ACTION ITEM: Output the line that contains "This screenshot has height=575, width=1080." and each line after it in the listing, exactly as they appear, through the very last line.

GIVEN DATA:
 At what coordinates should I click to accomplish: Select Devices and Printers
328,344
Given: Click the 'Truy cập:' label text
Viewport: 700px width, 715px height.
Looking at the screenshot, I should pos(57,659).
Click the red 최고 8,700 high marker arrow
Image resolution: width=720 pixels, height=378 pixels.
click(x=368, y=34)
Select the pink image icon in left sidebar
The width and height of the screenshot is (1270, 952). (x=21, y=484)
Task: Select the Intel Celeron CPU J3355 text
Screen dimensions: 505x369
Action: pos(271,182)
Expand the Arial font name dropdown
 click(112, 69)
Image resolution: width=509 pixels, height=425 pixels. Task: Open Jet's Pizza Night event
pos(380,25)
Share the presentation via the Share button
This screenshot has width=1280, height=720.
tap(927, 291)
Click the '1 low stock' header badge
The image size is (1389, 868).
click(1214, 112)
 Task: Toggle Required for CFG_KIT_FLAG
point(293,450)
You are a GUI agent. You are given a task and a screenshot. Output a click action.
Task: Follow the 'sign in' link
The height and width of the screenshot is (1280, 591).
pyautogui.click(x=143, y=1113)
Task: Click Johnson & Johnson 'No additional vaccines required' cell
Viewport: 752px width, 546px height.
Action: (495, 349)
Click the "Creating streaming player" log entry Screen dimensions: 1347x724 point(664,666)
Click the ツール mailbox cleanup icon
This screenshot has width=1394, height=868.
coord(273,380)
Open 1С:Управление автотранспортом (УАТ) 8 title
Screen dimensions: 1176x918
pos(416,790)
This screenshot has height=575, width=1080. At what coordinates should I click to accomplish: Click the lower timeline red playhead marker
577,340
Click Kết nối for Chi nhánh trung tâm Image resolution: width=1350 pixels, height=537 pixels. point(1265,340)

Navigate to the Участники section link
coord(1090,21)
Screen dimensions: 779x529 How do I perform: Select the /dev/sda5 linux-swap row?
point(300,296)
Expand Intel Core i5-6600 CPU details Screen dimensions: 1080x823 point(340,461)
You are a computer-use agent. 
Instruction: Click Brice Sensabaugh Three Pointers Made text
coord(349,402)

EXERCISE RESPONSE:
This screenshot has height=575, width=1080. At what coordinates should I click to accomplish: Click the lower timeline red playhead marker
577,340
Click Kết nối for Chi nhánh trung tâm Image resolution: width=1350 pixels, height=537 pixels. point(1265,340)

Navigate to the Участники section link
coord(1090,21)
Screen dimensions: 779x529 How do I perform: Select the /dev/sda5 linux-swap row?
point(300,296)
Expand Intel Core i5-6600 CPU details Screen dimensions: 1080x823 point(340,461)
You are a computer-use agent. 
Instruction: Click Brice Sensabaugh Three Pointers Made text
coord(349,402)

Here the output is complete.